=== WHAT IS ASKED ===
Reproduce every one of the following items verbatim, omitting the pictures from your output.

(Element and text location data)
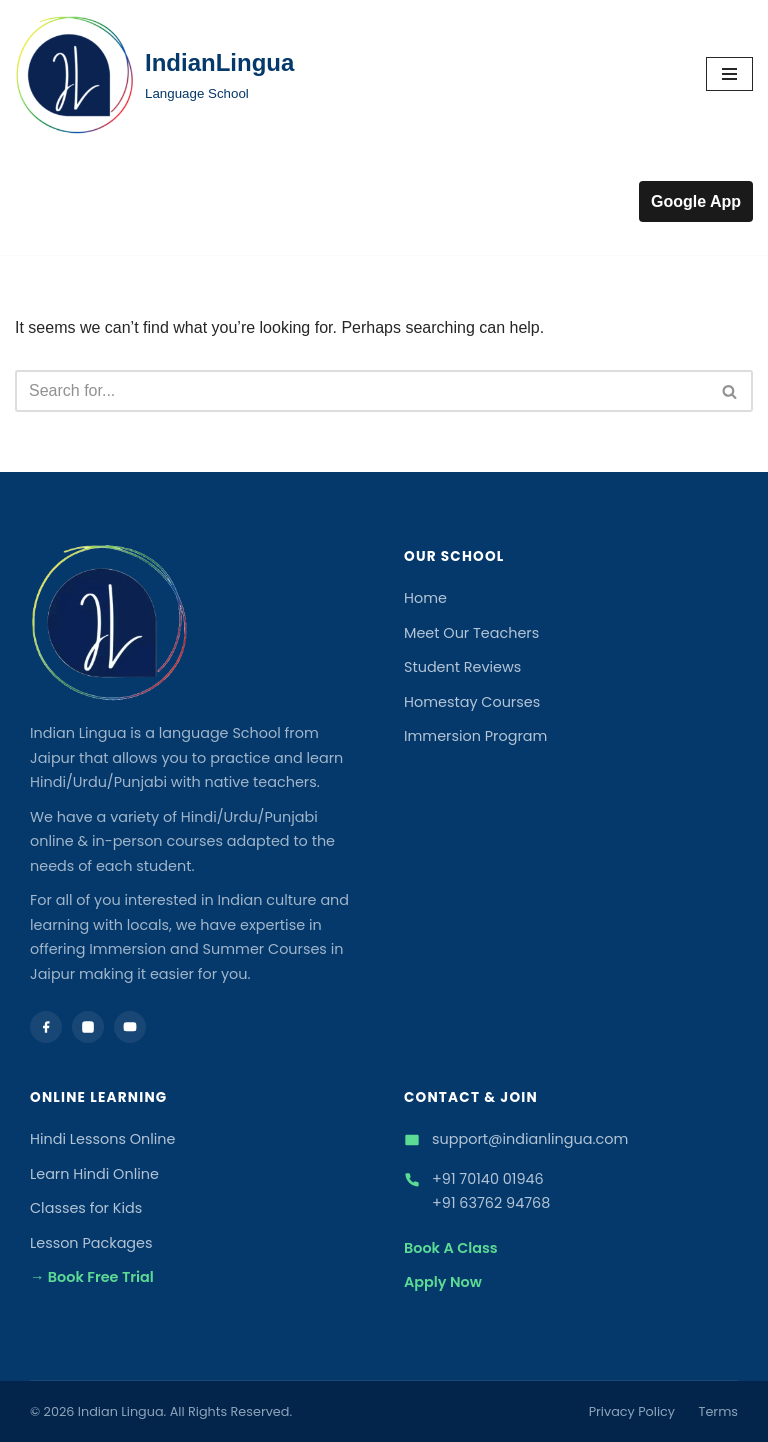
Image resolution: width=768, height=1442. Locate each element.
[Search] (361, 391)
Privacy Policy (632, 1411)
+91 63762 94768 (491, 1203)
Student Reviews (462, 667)
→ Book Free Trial (92, 1277)
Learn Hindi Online (94, 1174)
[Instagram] (88, 1027)
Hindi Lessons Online (103, 1139)
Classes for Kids (86, 1208)
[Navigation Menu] (729, 74)
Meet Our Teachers (471, 633)
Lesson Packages (91, 1243)
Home (425, 598)
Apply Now (443, 1282)
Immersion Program (475, 736)
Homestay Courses (472, 702)
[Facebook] (46, 1027)
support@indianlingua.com (530, 1139)
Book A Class (451, 1248)
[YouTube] (130, 1027)
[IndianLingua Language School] (154, 74)
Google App (696, 201)
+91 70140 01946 (488, 1179)
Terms (719, 1411)
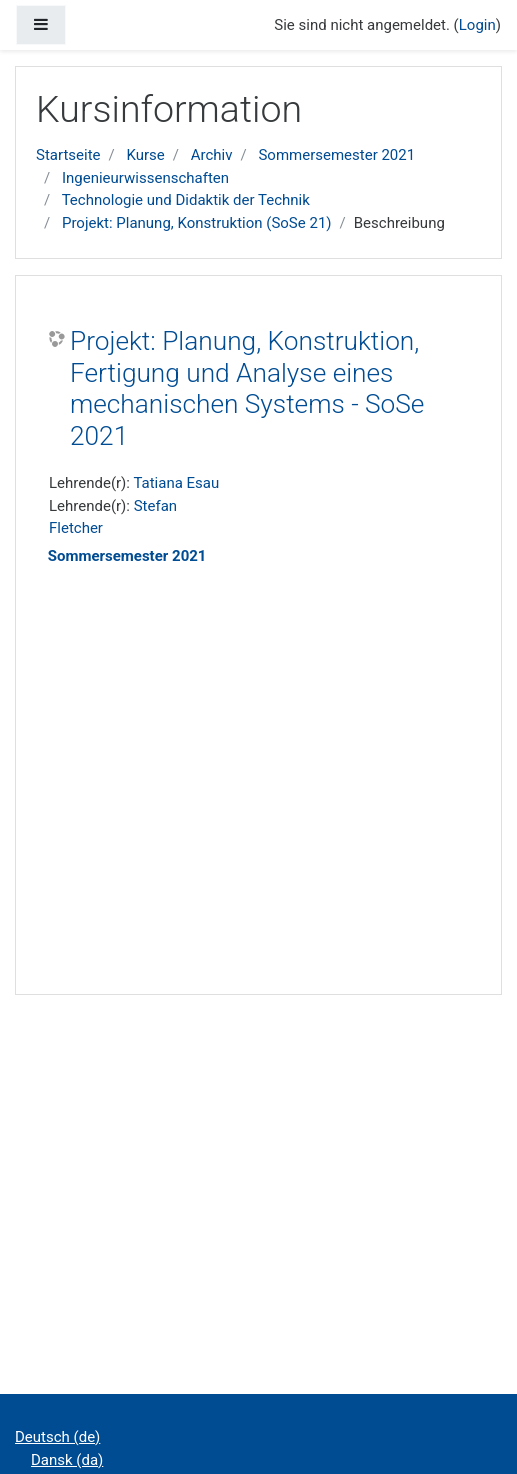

=== ANSWER ===
Image resolution: width=768, height=1442. Locate each element.
[Search] (361, 391)
Privacy Policy (632, 1411)
+91 63762 94768 (491, 1203)
Student Reviews (462, 667)
→ Book Free Trial (92, 1277)
Learn Hindi Online (94, 1174)
[Instagram] (88, 1027)
Hindi Lessons Online (103, 1139)
Classes for Kids (86, 1208)
[Navigation Menu] (729, 74)
Meet Our Teachers (471, 633)
Lesson Packages (91, 1243)
Home (425, 598)
Apply Now (443, 1282)
Immersion Program (475, 736)
Homestay Courses (472, 702)
[Facebook] (46, 1027)
support@indianlingua.com (530, 1139)
Book A Class (451, 1248)
[YouTube] (130, 1027)
[IndianLingua Language School] (154, 74)
Google App (696, 201)
+91 70140 01946 (488, 1179)
Terms (719, 1411)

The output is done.